**Task requirements**:
• A. In the article on Leitrim war dead, name the local historians whose research was launched online along with Mr Griffin's.
• B. Print the part of the article on Leitrim war dead starting with "On Friday, Mr" and going on through "island of Ireland.".

In the pre-digitisation era, the only place to research Irish war dead was through the eight-volume series the 1922 Irish National War Memorial Records – and only 100 copies were published.

Griffin bought seven of the volumes from the British Legion, and an eighth from a library in Enniskillen. He filled several jotters and notebooks. "There was numerous errors as I discovered down the years," he said.

The advent of the internet made it infinitely easier to check and cross-check the names.

Mr Griffin is better known as an athletics coach and administrator. He is a former president of Bord Lúthchleas na hÉireann (BLÉ), and his son Colin Griffin represented Ireland in two Olympic Games – in Beijing in 2008 and London in 2012 – as a race walker.

On Monday, Mr Griffin's book, Leitrim Echoes of the Great War, now almost four decades in the writing, will be launched in Ballinamore by the chairman of Leitrim County Council, Cllr Enda McGloin.

Treaty of Versailles

On Friday, Mr Griffin's research on Leitrim war dead, along with that of three other local historians, Margaet Connolly, Quincey Dougan and Tom Burnell, was launched online to mark the centenary of the signing of the Treaty of Versailles, the event that officially ended the first World War.

The Leitrim list of the dead records 353 men and one woman, Staff Nurse Margaret Annie Cox of the Territorial Force Nursing Service, who died in the war.

The database was funded by the EU-funded Leitrim County Peace IV Partnership as part of the Versailles project to mark the centenary.

In Boyle, Co Roscommon, on Friday, a memorial diorama to mark the centenary was unveiled at King House.

The model is a representation of a Commonwealth War Graves cemetery containing more than 4,000 headstones, representing about a tenth of the number of lives lost from the island of Ireland.

It was built by Boyle Mens Shed and is permanently located in the Connaught Rangers Association Room of Remembrance in King House.

**Collected data**:
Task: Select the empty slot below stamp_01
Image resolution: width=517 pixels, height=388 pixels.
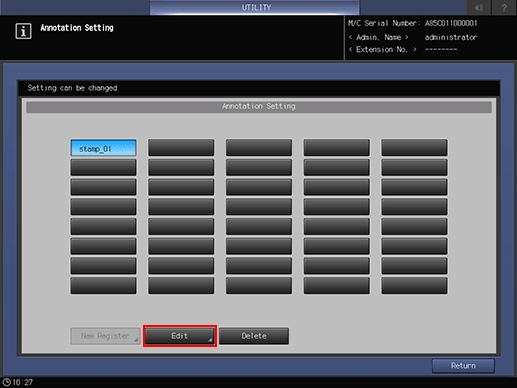Action: [x=103, y=167]
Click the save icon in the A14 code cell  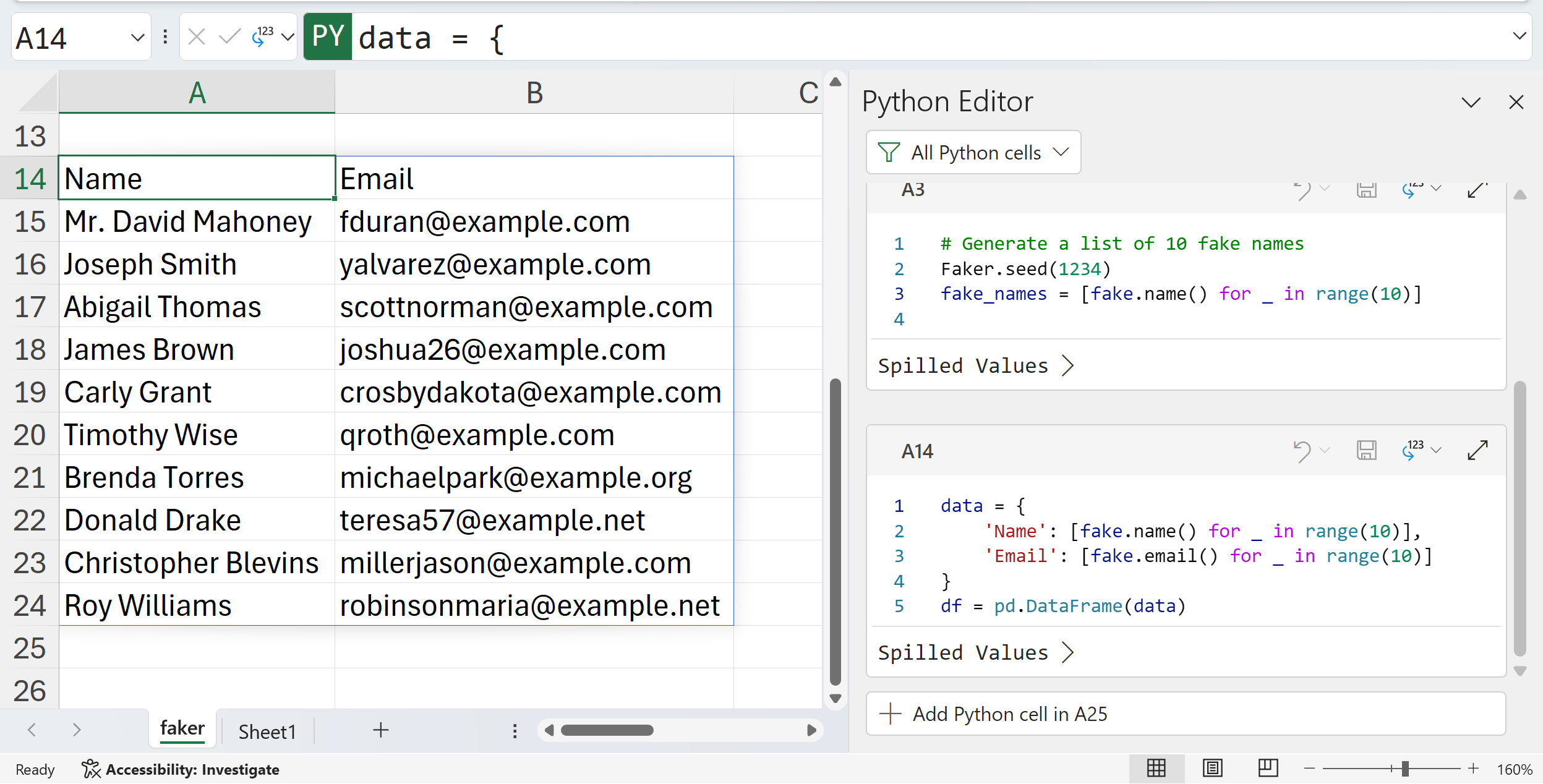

**Solution set**:
• A. Margaet Connolly, Quincey Dougan and Tom Burnell

• B.
On Friday, Mr Griffin's research on Leitrim war dead, along with that of three other local historians, Margaet Connolly, Quincey Dougan and Tom Burnell, was launched online to mark the centenary of the signing of the Treaty of Versailles, the event that officially ended the first World War.

The Leitrim list of the dead records 353 men and one woman, Staff Nurse Margaret Annie Cox of the Territorial Force Nursing Service, who died in the war.

The database was funded by the EU-funded Leitrim County Peace IV Partnership as part of the Versailles project to mark the centenary.

In Boyle, Co Roscommon, on Friday, a memorial diorama to mark the centenary was unveiled at King House.

The model is a representation of a Commonwealth War Graves cemetery containing more than 4,000 headstones, representing about a tenth of the number of lives lost from the island of Ireland.